(Records from a collection)

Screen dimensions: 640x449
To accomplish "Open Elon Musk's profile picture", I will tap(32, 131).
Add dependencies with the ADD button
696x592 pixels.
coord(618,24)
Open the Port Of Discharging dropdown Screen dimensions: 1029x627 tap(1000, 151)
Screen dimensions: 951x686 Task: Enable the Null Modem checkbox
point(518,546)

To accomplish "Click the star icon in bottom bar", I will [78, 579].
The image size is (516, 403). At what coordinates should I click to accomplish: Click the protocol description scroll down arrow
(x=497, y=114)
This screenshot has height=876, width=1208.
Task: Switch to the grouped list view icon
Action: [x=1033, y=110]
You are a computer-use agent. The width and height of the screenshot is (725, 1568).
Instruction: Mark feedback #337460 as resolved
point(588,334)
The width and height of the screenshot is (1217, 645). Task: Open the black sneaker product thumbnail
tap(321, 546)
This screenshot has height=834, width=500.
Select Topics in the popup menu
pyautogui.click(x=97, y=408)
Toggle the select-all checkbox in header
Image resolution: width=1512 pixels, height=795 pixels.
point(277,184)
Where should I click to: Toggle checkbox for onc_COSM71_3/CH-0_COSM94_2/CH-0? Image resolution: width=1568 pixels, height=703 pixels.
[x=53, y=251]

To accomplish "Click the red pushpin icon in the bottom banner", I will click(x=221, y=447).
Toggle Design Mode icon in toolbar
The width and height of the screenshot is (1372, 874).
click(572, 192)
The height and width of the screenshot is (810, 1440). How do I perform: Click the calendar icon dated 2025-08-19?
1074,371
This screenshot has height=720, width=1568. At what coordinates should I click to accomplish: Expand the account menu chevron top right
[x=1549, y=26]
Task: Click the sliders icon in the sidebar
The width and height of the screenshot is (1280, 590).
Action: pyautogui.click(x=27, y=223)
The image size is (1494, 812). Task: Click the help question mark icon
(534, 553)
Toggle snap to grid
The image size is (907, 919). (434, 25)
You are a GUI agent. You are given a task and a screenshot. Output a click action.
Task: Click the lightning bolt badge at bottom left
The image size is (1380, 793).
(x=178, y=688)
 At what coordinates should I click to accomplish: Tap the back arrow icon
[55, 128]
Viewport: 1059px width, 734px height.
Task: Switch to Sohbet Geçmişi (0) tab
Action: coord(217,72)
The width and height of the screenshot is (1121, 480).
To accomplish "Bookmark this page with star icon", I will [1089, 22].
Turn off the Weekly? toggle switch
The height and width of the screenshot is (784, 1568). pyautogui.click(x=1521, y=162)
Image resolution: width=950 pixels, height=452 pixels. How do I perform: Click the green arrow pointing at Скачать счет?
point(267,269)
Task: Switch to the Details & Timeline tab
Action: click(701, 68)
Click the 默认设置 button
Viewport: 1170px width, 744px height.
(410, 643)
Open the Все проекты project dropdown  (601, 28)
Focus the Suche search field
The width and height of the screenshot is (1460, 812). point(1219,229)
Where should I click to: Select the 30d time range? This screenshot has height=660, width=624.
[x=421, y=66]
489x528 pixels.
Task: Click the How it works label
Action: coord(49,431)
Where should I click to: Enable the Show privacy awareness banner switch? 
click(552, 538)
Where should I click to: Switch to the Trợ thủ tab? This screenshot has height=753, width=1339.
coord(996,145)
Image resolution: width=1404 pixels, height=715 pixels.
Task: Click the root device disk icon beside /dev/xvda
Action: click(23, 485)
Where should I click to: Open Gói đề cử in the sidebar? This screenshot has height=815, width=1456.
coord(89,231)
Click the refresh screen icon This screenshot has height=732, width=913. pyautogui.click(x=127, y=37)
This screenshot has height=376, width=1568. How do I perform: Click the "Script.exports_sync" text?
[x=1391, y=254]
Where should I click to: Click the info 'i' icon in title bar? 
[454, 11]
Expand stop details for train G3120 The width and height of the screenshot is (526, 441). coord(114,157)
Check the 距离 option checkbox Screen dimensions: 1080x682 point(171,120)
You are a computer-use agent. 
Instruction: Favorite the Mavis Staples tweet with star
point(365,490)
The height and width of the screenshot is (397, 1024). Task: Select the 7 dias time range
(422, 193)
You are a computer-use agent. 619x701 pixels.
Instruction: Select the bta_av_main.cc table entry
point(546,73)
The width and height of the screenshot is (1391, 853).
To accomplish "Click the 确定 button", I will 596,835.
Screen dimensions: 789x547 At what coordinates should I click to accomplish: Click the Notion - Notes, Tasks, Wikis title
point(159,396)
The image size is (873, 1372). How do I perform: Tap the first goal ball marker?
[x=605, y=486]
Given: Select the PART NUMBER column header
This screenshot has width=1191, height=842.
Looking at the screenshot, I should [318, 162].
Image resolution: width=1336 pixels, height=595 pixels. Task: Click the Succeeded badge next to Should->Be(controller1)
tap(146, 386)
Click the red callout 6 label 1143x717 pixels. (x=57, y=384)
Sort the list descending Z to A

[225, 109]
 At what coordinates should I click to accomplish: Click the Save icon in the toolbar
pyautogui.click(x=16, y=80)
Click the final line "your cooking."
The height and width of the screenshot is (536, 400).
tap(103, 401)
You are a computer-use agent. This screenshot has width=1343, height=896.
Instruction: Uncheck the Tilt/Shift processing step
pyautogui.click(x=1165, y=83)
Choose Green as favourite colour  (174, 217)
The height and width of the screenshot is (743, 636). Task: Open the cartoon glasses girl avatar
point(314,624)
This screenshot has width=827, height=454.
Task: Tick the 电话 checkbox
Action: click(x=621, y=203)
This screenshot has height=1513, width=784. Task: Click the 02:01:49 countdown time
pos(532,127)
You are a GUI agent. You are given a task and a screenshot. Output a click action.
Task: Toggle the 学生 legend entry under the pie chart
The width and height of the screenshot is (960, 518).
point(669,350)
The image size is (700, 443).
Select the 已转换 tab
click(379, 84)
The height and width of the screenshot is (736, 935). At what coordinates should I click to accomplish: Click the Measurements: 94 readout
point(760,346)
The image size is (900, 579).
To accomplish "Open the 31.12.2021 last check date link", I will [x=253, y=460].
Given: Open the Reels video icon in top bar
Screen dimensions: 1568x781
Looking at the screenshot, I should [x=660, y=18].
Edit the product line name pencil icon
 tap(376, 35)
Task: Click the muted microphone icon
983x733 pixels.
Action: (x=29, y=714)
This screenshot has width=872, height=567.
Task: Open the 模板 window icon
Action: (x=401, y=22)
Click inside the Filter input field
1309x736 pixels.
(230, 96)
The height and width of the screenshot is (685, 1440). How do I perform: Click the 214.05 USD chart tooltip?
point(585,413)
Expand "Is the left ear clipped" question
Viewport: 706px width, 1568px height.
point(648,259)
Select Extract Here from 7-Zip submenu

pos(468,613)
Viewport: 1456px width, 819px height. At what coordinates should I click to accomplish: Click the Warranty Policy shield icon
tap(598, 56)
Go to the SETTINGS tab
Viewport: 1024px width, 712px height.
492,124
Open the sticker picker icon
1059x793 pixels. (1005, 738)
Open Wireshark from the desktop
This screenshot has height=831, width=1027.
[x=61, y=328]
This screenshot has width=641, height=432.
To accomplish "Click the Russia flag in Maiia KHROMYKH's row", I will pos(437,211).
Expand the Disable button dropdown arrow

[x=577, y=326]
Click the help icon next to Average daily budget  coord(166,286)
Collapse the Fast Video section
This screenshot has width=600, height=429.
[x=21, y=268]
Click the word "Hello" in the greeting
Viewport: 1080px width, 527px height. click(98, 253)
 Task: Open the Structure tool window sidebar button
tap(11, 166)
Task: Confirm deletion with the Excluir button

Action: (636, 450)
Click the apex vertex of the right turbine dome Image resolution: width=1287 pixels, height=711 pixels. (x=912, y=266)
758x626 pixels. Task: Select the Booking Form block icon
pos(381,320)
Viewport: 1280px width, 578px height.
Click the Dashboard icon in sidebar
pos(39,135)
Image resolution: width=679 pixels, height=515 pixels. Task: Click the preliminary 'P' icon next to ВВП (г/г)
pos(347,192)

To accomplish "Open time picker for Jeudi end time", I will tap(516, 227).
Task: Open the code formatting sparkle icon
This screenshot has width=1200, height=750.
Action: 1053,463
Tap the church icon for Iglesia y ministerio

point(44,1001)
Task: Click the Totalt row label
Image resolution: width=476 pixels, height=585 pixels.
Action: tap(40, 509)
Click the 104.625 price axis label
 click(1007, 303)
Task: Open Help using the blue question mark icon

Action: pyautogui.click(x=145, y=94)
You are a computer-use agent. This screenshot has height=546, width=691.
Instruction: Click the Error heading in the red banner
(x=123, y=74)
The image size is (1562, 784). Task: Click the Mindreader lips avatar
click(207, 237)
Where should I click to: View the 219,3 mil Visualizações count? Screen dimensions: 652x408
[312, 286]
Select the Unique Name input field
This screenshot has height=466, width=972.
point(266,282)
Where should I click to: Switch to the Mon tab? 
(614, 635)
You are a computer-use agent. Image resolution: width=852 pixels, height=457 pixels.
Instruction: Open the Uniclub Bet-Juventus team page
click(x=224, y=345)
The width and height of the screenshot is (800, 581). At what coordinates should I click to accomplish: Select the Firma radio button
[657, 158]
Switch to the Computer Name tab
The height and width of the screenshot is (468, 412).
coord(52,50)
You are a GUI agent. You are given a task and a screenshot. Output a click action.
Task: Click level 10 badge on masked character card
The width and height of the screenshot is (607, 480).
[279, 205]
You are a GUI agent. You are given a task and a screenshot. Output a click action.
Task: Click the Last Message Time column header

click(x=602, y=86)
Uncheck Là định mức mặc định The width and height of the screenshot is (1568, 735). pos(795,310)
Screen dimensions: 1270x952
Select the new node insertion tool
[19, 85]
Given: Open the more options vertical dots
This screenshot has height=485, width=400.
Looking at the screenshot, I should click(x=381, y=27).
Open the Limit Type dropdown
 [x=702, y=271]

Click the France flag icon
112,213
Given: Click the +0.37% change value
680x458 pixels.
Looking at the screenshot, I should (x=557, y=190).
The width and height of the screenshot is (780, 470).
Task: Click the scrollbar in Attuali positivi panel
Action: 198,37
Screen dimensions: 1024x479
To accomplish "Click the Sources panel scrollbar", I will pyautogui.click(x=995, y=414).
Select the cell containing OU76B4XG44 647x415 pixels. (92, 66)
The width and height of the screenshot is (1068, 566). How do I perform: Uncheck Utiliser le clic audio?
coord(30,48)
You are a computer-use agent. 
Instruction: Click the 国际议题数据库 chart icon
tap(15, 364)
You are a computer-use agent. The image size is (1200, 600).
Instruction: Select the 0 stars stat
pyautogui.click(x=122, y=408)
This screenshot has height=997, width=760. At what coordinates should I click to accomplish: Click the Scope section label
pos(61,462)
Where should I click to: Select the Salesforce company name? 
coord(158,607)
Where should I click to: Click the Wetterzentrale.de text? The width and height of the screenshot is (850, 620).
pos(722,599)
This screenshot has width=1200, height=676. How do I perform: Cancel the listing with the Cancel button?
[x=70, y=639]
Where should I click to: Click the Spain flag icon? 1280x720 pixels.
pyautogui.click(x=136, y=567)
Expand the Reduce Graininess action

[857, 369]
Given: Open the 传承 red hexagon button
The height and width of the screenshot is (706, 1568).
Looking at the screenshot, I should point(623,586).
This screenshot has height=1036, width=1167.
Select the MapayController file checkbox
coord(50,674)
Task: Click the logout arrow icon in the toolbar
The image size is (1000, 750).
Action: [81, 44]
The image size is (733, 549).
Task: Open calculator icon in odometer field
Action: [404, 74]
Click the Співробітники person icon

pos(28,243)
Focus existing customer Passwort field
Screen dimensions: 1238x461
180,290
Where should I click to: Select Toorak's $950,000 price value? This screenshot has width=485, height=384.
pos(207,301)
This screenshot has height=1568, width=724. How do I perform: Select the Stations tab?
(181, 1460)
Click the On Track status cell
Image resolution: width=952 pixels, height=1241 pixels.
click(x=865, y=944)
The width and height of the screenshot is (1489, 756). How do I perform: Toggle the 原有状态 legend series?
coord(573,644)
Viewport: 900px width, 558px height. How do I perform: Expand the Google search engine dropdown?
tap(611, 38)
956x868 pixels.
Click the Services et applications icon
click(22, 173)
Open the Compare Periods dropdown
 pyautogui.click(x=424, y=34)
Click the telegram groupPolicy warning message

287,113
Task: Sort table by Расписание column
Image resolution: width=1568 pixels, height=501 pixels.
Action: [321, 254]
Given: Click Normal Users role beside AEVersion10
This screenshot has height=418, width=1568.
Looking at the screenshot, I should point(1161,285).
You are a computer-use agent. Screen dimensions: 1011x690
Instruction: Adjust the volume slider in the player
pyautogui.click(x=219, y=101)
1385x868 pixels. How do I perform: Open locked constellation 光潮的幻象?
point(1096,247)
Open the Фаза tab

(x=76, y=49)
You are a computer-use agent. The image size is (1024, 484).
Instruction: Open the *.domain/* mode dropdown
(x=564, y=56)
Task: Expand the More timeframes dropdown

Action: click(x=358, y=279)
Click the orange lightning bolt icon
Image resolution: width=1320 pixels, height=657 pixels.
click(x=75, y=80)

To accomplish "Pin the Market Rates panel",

# Work to be completed:
Every line above that holds the string "lightning" counts once. State how many such lines there are, as a number alone.

# Answer to this task:
2